━━ TEXTO EXTRAÍDO ━━

A principal preocupação diz respeito à incorporação do conceito de desenvolvimento sustentável ao processo de planejamento do desenvolvimento regional.

Planejando o Desenvolvimento Sustentável
  • Há inúmeras definições de desenvolvimento sustentável. Isso não impede que exista unanimidade em torno da idéia básica por trás do conceito, ou seja, desenvolvimento com eqüidade social intra-geração e entre gerações. 
O mesmo não é verdade, contudo, em relação à operacionalização do conceito. Todos são favoráveis ao desenvolvimento sustentável, mas pouco se aprendeu sobre como promovê-lo e, particularmente, como introduzi-lo em nível do planejamento nacional, regional ou local. 
  • Não há metodologias disponíveis para o planejamento do desenvolvimento sustentável. Evidentemente, trata-se de um conceito novo, que ainda não teve tempo de incorporar-se ao corpo das doutrinas de desenvolvimento econômico e planejamento.

━━━

**TAREFAS E EXERCÍCIOS**.
(a) Reescreva o trecho do texto extraído de "O mesmo não" até "regional ou local.", trocando "operacionalização" por "aplicação prática".
(b) Responda com base no texto extraído:
(i) Em torno de qual ideia básica do conceito existe unanimidade?
(ii) O que não está disponível para o planejamento do desenvolvimento sustentável?
(iii) Em quais níveis de planejamento pouco se aprendeu sobre como introduzir o desenvolvimento sustentável?
Baseie-se somente no texto extraído para responder.

━━ MATERIAL FORNECIDO ━━

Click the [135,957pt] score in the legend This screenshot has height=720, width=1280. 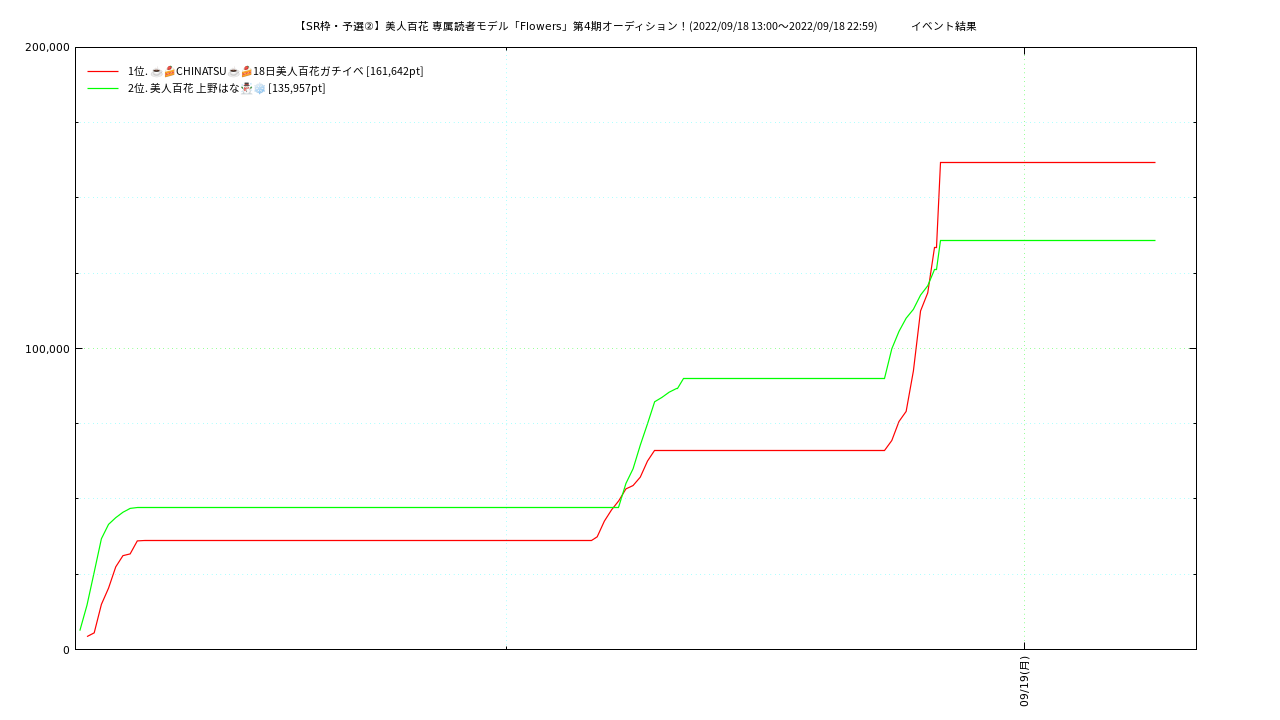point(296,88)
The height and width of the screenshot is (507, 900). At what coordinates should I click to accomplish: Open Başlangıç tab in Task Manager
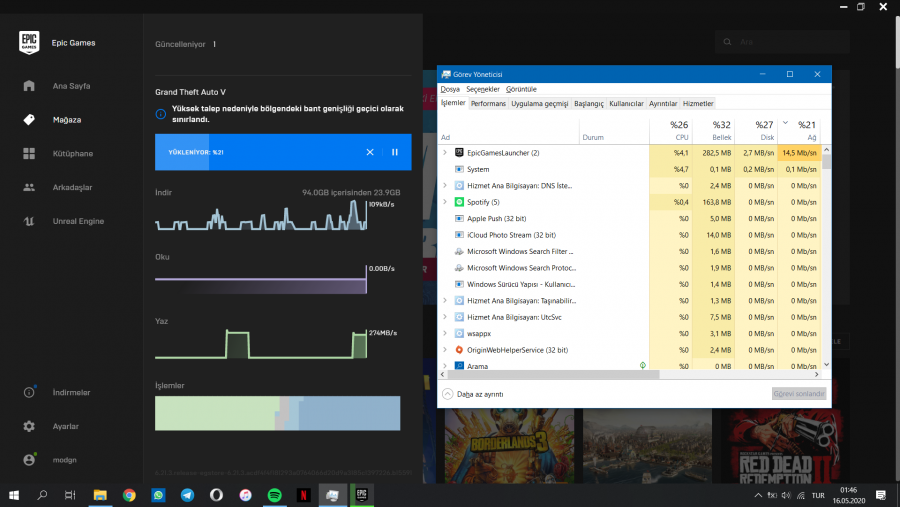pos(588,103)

━━━
━━ MATERIAL FORNECIDO ━━

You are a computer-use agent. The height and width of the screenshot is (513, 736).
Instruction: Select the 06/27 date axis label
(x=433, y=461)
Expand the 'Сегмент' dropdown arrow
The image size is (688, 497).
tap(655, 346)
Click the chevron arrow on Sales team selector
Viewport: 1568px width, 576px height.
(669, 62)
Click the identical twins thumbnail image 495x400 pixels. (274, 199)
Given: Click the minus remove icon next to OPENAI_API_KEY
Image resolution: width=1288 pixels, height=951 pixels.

━━━
━━ MATERIAL FORNECIDO ━━

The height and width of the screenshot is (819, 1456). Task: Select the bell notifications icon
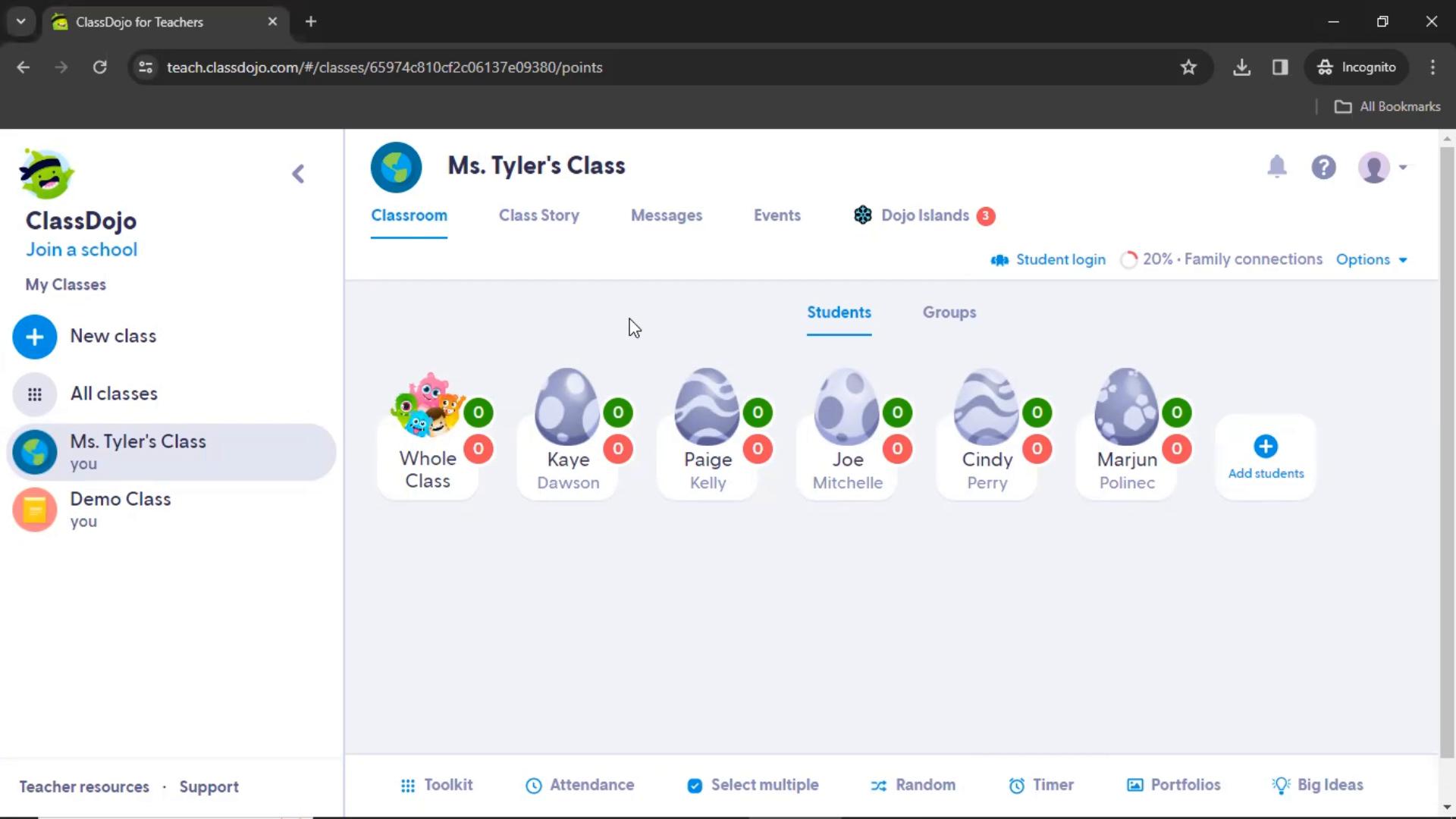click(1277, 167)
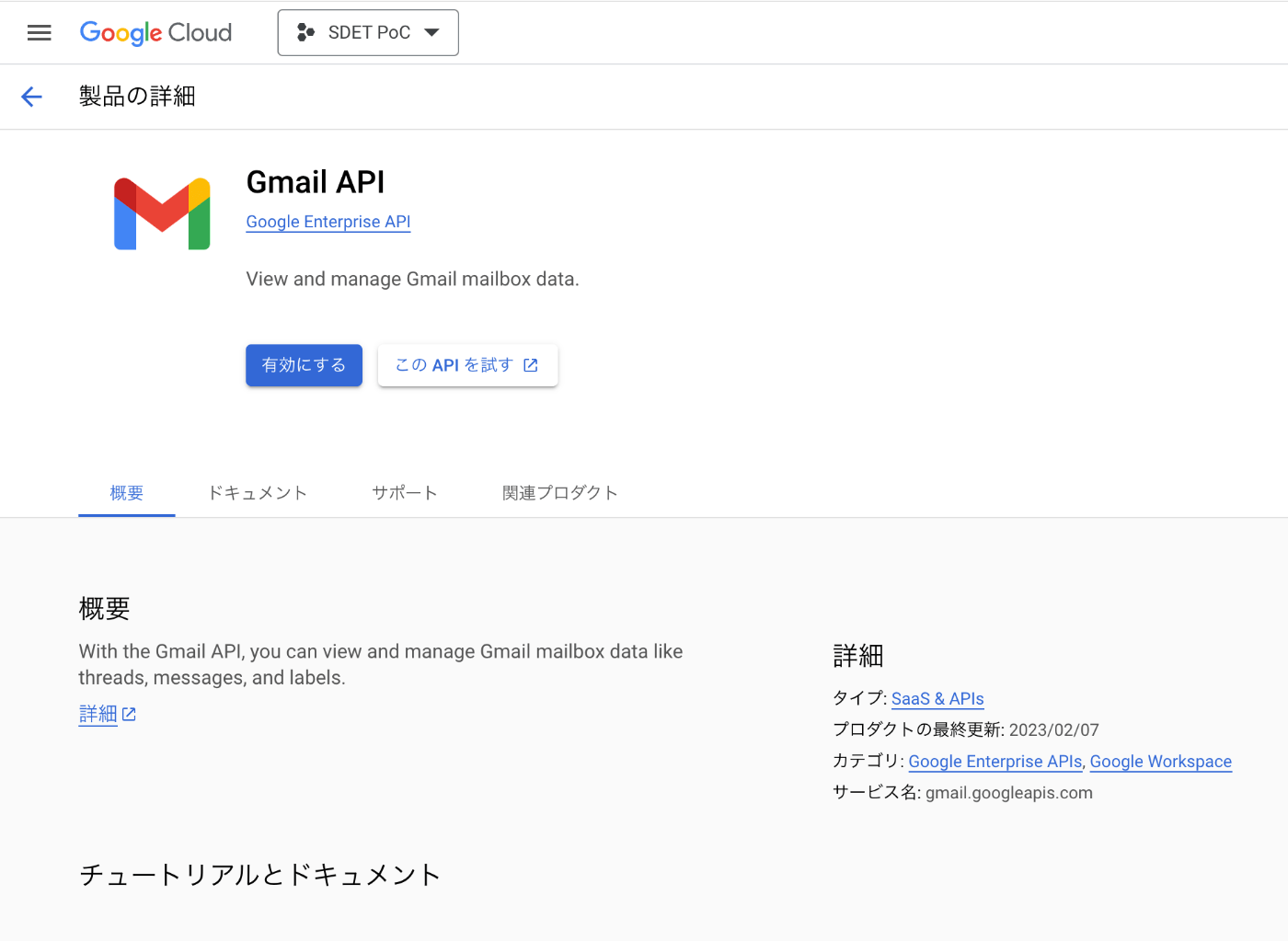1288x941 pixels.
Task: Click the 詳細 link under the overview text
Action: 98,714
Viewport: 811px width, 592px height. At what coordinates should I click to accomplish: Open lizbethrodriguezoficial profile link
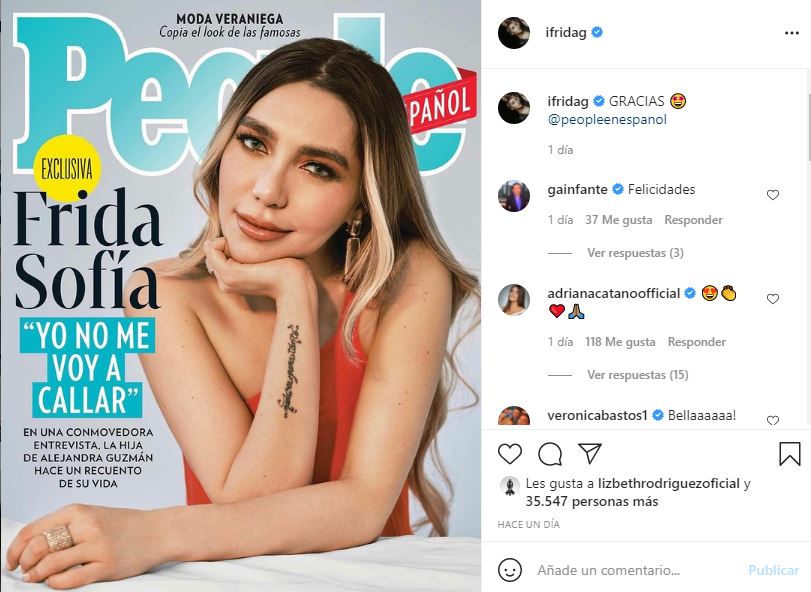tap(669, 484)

━━━

**RESPOSTAS ESPERADAS**.
(a)
O mesmo não é verdade, contudo, em relação à aplicação prática do conceito. Todos são favoráveis ao desenvolvimento sustentável, mas pouco se aprendeu sobre como promovê-lo e, particularmente, como introduzi-lo em nível do planejamento nacional, regional ou local.

(b)
(i) Desenvolvimento com eqüidade social intra-geração e entre gerações.
(ii) Metodologias.
(iii) Nacional, regional ou local.